▶ _Ausgangstext_
Tim wollte im letzten Jahr mit mir einen besonderen Städtetrip machen.
Nach einigem Brainstorming fiel unsere Wahl auf Mailand. Wir mussten ganz schön eng planen, um einerseits so viel wie möglich anzuschauen und andererseits aber nicht zu sehr in Stress zu geraten.
Wir kamen an einem Mittwoch abends an und gingen erstmal Pizza essen in der Umgebung unseres Hotels. Nach einem kleinen Spaziergang fielen wir nur noch in unsere Betten, denn am nächsten Tag stand Einiges an.
Wir besichtigten zuerst den Mailänder Dom. Ein sehr beeindruckendes Gebäude, sowohl von außen, als auch von innen. Die Architektur und die ganzen Kunstwerke an den Wänden und den Fenstern waren für uns kaum fassbar. Wir bestiegen auch das Dach des Doms mit den unzähligen Türmen. Die Aussicht entgegengesetzt des Domplatzes ist leider schon ziemlich zugebaut mit modernen Betonklötzen, die nicht so recht ins Bild passen. Nach dem Dom stand eine Stadtrundfahrt mit einem Hop-On-Hop-Off-Bus auf unserem Plan. Damit kamen wir an sehr vielen Sehenswürdigkeiten vorbei und wurden über unsere Audio-Guides mit spannenden Fakten versorgt. Wir stiegen an einer beeindruckenden Festung aus, besichtigten deren Innenhof und spazierten im Anschluss noch durch den herrlichen angeschlossenen Park, in dem es eine sehr romantische kleine Brücke gibt, die von vier Nixen bewacht wird. Eine ausgiebige Pause, die wir auf einer Parkbank mit einem leckeren Eis verbrachten, gab es natürlich auch.
Unser erster Tag verging so, wie im Flug.
Für den nächsten Tag stand ein weiteres Highlight an: wir besichtigten Leonardo Da Vinci’s berühmtes Gemälde „Das Abendmahl“ in der Kirche Santa Maria delle Grazie. Dafür mussten wir im Vorfeld einen Termin machen, denn es wurden alle 15 Minuten nur wenige Menschen in den Raum gelassen, in dem das Gemälde eine Wand ziert. Ich bin keine große Kunstkennerin, aber so ein Gemälde über eine ganze Wand mit den passenden Proportionen und so vielen Details hinterlässt auch bei mir Eindruck. Nach 15 Minuten wurden wir aber schnell wieder herausgebeten, weil die nächste Gruppe schon wartete. An dieser Stelle hätten wir uns mehr Rücksicht gewünscht auf Menschen mit Einschränkungen, denn es hat einige Zeit gebraucht, Tim das Bild so genau wie möglich zu beschreiben. An der Wand gegenüber gab es ein weiteres Gemälde mit der Kreuzigungsszene und noch mehr Details. Wahrscheinlich haben die Sicherheitsleute nicht mitbekommen, dass Tim eine Sehbehinderung hat – trotzdem hätten sie etwas höflicher sein können.

▶ _Aufgabenstellung_
Fassen Sie den Absatz des Mailand-Reiseberichts, der mit „Für den nächsten Tag stand“ beginnt, als kurze Stichpunktliste zusammen und behalten Sie dabei die wesentlichen Fakten bei.

▶ _Datensatzauszüge_
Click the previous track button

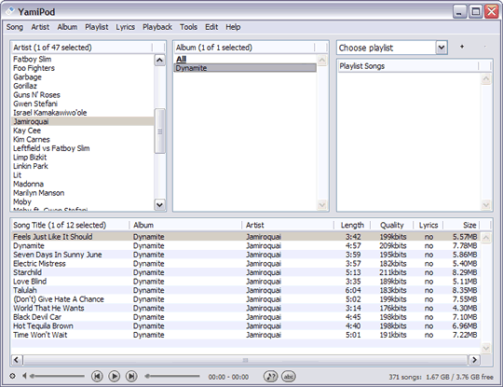[x=97, y=376]
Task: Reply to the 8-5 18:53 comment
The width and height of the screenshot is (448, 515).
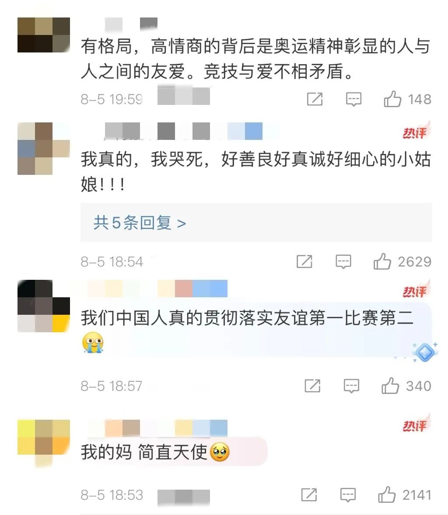Action: [x=348, y=494]
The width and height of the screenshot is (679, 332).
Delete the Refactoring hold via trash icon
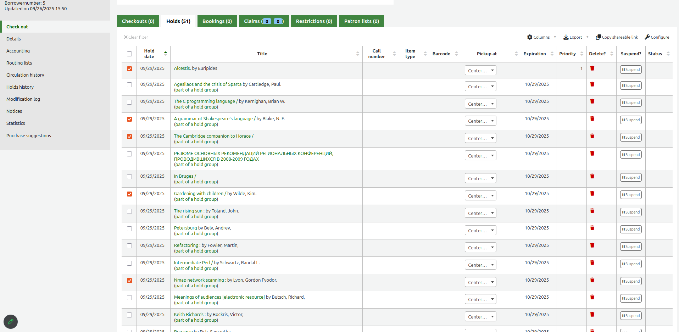click(592, 245)
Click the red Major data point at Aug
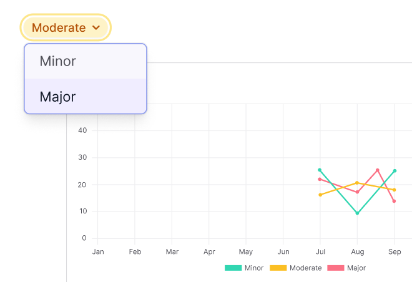 (357, 192)
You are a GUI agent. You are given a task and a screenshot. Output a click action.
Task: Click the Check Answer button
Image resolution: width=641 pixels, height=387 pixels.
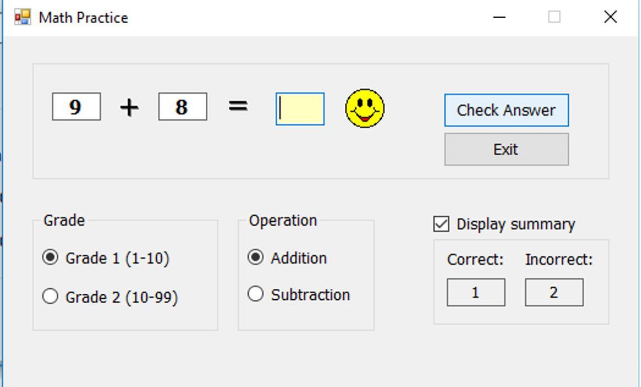pos(505,110)
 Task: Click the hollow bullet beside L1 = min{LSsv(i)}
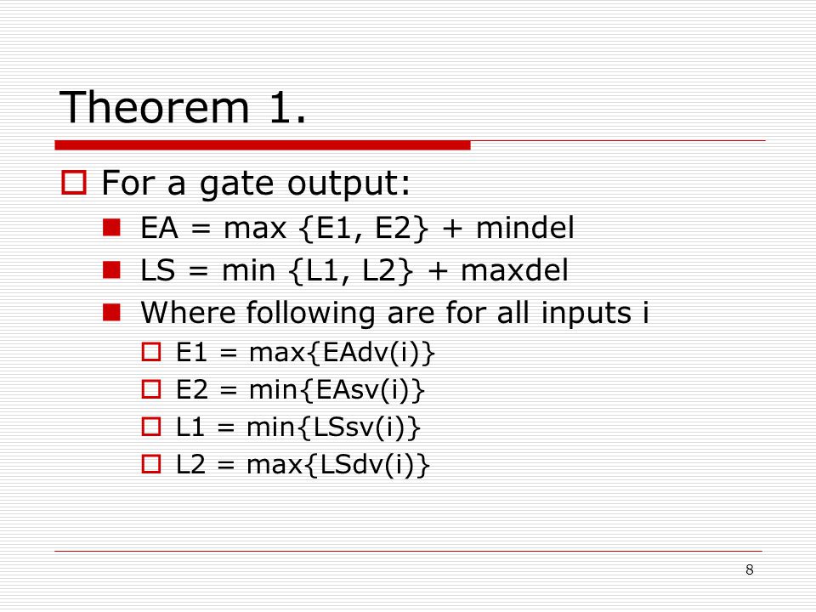click(151, 427)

▶ _Korrektes Ergebnis_
- Nächster Tag: Besichtigung von Leonardo Da Vincis Gemälde „Das Abendmahl“ in der Kirche Santa Maria delle Grazie
- Termin vorab nötig, da alle 15 Minuten nur wenige Menschen in den Raum gelassen wurden
- Das wandfüllende Gemälde mit passenden Proportionen und vielen Details beeindruckt auch ohne große Kunstkenntnis
- Nach 15 Minuten schnell hinausgebeten, weil die nächste Gruppe wartete
- Wunsch nach mehr Rücksicht auf Menschen mit Einschränkungen, da es Zeit brauchte, Tim das Bild genau zu beschreiben
- An der gegenüberliegenden Wand ein weiteres Gemälde mit Kreuzigungsszene und noch mehr Details
- Die Sicherheitsleute bemerkten Tims Sehbehinderung wohl nicht, hätten aber trotzdem höflicher sein können